Atropine does not have its own direct effect, but rather functions by blocking the effect of muscarinic activation. Activated muscarinic receptors generally are responsible for decreasing the heart rate, increasing secretion production, and contracting the smooth muscles. Atropine has the opposite effect of activated muscarinic receptors.
Atropine can be effective in treating bradycardia and is often used in the event of a cardiac arrest as it results in an increase in heart rate. Cardiac muscarinic receptors, when active, are responsible for decreasing the heart rate. By blocking this action, atropine increases the heart rate.
Atropine is indicated for patients with increased exocrine secretions, as it reduces secretion production of the sweat glands, salivary glands, bronchial glands, and acid-secreting cells of the stomach by blocking muscarinic effects.
Atropine relaxes the bronchi, decreases motility of the gastrointestinal tract, and decreases the tone of the urinary bladder.

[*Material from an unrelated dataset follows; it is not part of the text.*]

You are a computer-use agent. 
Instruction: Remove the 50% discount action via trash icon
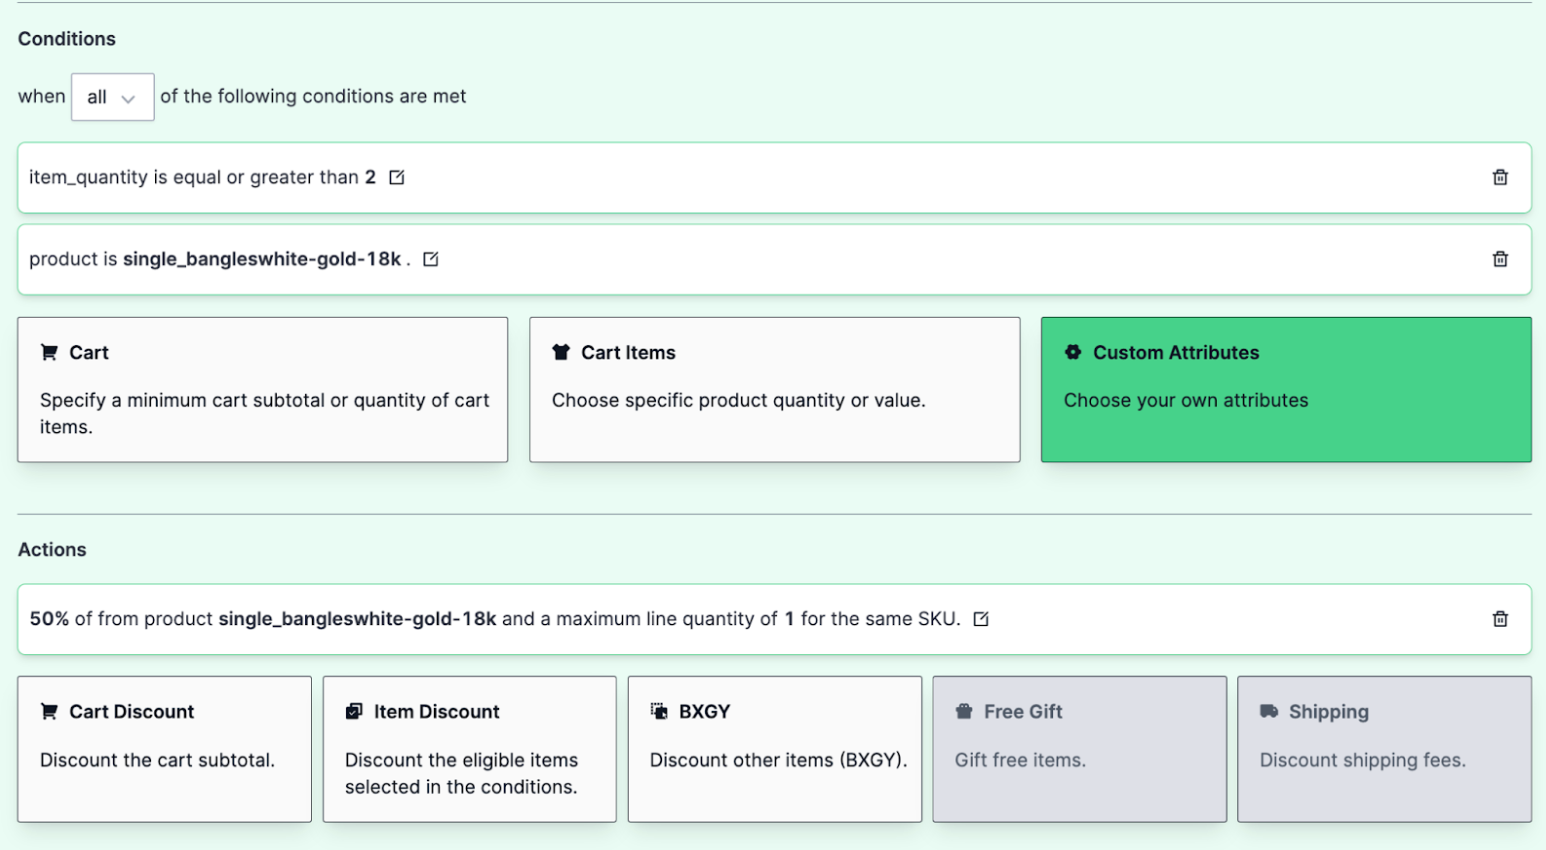click(1499, 618)
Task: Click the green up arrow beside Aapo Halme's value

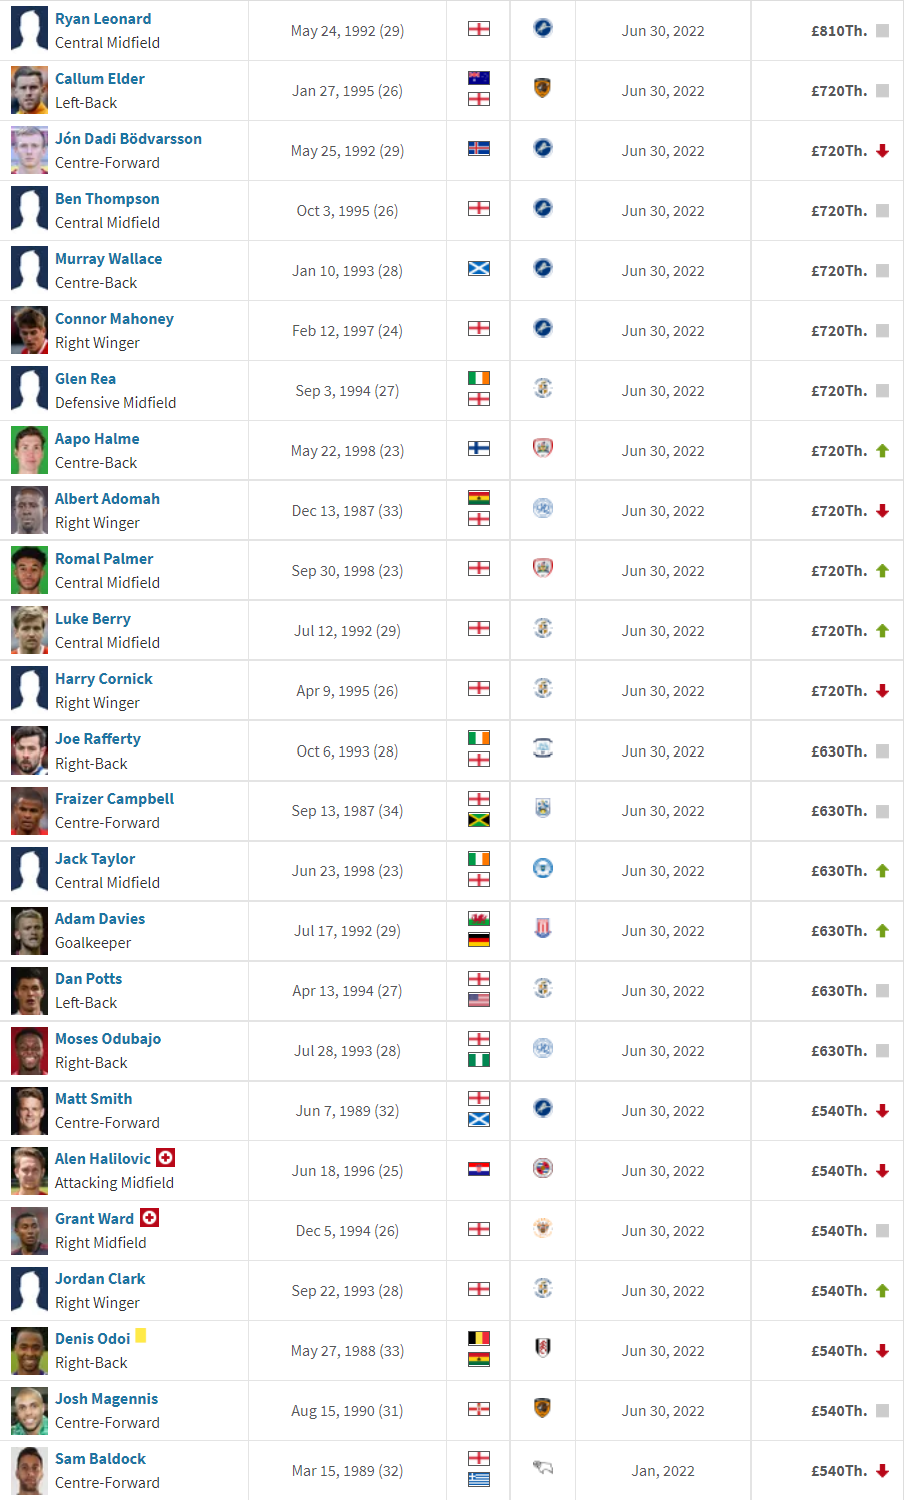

This occurs as a result of inactivation of the muscarinic receptors.
Atropine blocks that activation of muscarinic receptors which reduces the influence of the parasympathetic nervous system on the heart; therefore, the heart rate can continue to increase without the nervous system being able to regulate the heart rate. This can result in tachycardia.
Atropine blocks the ability of the salivary glands to produce secretions which can result in dry mouth and difficulty swallowing. This can be a desirable side effect for preoperative patients in reducing oral secretions.
By blocking muscarinic actions, atropine decreases the tone of the urinary bladder resulting in hesitancy in voiding or urinary retention.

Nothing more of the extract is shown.